* YOUR ASSIGNMENT: Repeat word for word everything from the line containing "[Facebook] (7, 2312)" to the end of the listing, first and last lines included, and only that.

* MATERIAL PROVIDED:
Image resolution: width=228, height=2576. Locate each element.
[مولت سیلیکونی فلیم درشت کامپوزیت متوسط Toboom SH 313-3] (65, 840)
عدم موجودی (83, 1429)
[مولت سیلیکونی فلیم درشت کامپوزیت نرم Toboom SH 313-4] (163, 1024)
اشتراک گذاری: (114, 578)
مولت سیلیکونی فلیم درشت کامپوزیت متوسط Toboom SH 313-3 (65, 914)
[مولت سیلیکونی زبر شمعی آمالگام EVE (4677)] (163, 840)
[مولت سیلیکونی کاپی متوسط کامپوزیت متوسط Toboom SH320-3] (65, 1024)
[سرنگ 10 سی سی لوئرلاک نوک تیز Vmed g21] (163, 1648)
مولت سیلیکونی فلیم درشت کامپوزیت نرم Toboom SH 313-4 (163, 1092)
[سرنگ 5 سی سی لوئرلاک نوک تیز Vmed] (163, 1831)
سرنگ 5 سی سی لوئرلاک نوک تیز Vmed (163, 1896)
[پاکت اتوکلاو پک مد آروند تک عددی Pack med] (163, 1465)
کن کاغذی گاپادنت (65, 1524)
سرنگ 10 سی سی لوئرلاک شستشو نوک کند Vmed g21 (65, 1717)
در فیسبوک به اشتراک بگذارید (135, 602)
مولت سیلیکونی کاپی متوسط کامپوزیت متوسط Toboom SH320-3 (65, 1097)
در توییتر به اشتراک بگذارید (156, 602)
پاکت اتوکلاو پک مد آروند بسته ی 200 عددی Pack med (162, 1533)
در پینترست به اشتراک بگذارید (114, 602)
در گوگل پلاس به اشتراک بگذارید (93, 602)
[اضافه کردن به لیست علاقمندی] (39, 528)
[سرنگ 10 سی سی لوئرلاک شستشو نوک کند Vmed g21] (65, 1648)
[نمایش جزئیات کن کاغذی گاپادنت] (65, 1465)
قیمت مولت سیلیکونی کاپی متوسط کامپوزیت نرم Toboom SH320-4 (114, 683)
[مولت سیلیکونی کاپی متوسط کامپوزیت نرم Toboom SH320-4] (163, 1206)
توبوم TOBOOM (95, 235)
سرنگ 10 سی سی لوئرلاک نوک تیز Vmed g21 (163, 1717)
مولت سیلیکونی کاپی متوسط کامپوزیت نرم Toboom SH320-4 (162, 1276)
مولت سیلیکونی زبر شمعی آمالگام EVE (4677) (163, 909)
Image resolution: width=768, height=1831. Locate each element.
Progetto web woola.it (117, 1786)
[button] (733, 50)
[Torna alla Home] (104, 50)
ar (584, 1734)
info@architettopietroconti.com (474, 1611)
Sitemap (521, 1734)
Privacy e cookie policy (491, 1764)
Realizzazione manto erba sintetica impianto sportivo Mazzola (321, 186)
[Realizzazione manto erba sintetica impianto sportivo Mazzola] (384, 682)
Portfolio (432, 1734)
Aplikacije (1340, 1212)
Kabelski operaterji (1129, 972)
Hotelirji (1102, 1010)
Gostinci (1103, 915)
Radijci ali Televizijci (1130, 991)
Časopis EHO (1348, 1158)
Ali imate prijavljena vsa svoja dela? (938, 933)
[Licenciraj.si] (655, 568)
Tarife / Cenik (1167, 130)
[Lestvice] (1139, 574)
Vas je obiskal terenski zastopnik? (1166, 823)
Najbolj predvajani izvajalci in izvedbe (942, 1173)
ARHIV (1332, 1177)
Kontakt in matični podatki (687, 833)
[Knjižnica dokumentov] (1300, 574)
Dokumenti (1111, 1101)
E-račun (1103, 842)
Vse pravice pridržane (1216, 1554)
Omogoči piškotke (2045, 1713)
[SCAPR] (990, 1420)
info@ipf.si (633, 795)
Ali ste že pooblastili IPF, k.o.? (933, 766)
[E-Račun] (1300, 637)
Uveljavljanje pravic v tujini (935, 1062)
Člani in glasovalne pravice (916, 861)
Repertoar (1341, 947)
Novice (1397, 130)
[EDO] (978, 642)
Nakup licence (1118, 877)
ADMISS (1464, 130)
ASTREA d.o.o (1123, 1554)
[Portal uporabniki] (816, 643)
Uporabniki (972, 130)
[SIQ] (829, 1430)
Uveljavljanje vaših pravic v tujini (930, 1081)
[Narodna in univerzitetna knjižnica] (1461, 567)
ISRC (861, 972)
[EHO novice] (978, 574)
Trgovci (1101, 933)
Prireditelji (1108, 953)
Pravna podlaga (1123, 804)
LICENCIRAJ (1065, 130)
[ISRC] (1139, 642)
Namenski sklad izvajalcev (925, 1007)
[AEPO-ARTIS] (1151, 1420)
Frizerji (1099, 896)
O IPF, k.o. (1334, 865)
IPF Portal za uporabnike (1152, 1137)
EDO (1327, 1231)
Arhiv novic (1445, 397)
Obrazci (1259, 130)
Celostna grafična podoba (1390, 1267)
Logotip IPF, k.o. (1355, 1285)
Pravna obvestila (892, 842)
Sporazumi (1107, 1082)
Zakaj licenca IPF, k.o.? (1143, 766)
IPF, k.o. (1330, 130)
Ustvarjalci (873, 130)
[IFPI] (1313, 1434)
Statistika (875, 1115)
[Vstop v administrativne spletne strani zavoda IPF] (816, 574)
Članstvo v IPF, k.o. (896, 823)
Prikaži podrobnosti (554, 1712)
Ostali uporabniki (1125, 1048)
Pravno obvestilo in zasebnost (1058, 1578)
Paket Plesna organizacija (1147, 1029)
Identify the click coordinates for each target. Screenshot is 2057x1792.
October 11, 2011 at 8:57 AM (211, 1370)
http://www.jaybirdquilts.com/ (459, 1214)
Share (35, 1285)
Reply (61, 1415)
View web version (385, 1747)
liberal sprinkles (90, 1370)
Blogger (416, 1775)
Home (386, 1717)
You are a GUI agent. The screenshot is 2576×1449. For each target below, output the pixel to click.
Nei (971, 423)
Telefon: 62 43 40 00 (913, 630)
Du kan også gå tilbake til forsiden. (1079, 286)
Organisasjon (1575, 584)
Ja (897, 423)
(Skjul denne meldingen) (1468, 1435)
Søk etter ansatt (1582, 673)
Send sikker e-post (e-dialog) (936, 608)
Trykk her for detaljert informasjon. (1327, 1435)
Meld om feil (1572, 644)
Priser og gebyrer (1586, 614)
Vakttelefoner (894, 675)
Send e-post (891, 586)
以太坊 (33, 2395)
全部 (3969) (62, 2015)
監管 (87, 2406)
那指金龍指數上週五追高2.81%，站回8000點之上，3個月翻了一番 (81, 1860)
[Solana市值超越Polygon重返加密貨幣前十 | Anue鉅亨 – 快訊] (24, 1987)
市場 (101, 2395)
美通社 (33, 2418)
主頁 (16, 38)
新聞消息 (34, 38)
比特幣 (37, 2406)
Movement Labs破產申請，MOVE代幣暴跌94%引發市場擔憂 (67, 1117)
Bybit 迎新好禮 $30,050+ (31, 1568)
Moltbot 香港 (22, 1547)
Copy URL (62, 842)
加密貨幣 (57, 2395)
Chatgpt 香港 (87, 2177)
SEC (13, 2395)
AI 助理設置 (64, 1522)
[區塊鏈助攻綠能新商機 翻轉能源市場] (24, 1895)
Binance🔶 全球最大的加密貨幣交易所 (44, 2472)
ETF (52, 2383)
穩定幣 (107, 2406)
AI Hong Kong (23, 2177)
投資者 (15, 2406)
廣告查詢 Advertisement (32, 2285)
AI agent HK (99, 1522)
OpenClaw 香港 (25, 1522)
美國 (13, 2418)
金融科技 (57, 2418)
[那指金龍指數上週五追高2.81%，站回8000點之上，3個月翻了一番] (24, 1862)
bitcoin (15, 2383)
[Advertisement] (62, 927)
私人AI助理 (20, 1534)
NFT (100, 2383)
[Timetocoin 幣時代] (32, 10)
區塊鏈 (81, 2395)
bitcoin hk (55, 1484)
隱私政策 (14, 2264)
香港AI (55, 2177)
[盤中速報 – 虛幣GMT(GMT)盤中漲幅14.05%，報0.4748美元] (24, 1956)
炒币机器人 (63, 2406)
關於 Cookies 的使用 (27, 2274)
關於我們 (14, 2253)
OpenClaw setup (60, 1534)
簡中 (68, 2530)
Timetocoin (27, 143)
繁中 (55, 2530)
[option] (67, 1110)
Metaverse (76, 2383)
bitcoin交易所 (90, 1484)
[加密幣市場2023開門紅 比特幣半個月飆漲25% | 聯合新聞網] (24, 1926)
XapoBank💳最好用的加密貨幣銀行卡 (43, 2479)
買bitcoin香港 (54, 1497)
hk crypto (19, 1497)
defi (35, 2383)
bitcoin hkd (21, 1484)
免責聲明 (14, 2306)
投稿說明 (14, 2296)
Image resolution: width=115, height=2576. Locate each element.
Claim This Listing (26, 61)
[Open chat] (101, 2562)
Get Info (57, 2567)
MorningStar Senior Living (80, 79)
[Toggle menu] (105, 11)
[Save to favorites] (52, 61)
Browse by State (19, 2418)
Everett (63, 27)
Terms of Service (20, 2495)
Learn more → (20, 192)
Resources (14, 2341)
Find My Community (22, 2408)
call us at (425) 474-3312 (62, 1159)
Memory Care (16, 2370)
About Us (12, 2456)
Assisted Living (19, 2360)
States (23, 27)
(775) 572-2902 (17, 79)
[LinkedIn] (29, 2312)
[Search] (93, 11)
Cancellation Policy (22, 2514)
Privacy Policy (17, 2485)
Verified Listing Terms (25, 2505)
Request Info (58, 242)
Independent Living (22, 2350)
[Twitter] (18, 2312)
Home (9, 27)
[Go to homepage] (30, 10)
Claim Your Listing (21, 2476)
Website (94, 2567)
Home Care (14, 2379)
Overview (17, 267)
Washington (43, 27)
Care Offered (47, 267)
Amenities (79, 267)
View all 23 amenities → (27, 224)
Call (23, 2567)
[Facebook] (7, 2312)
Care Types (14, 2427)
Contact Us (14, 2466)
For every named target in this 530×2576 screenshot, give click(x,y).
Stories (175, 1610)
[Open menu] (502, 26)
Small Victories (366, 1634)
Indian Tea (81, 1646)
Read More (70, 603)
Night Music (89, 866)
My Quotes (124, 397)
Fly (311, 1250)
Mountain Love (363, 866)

* COMPLETED TASK:
[Facebook] (7, 2312)
Care Types (14, 2427)
Contact Us (14, 2466)
For every named target in this 530×2576 screenshot, give click(x,y).
Stories (175, 1610)
[Open menu] (502, 26)
Small Victories (366, 1634)
Indian Tea (81, 1646)
Read More (70, 603)
Night Music (89, 866)
My Quotes (124, 397)
Fly (311, 1250)
Mountain Love (363, 866)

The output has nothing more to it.